> [YOUR ASSIGNMENT]
Work out how many lines in the data that follows contain "screenshot". Write nothing but the number.

> [SOURCE DATA]
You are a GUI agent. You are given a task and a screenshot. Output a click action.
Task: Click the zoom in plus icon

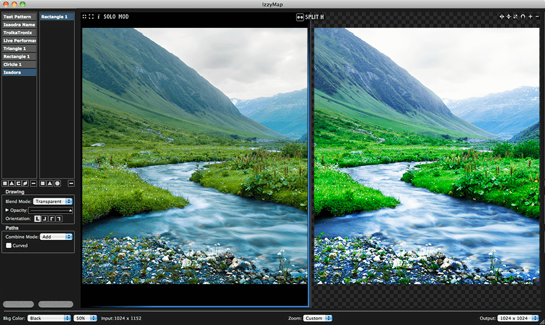click(x=530, y=16)
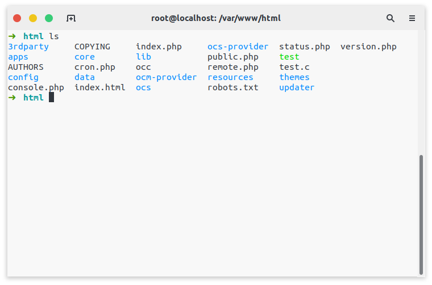Screen dimensions: 432x285
Task: Click the window title text
Action: (216, 18)
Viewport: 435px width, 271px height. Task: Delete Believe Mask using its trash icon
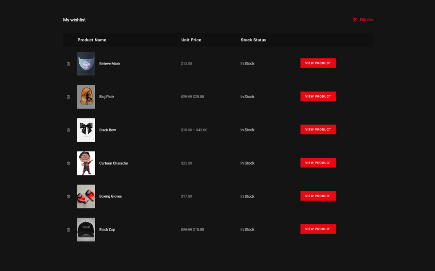68,64
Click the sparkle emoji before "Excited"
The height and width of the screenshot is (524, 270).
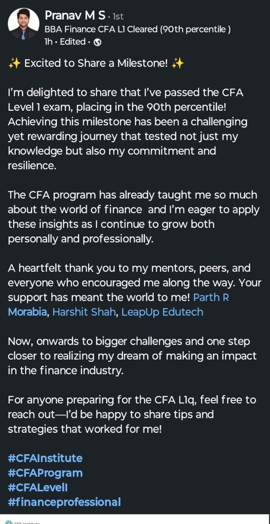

> [PROBLEM SOLUTION]
2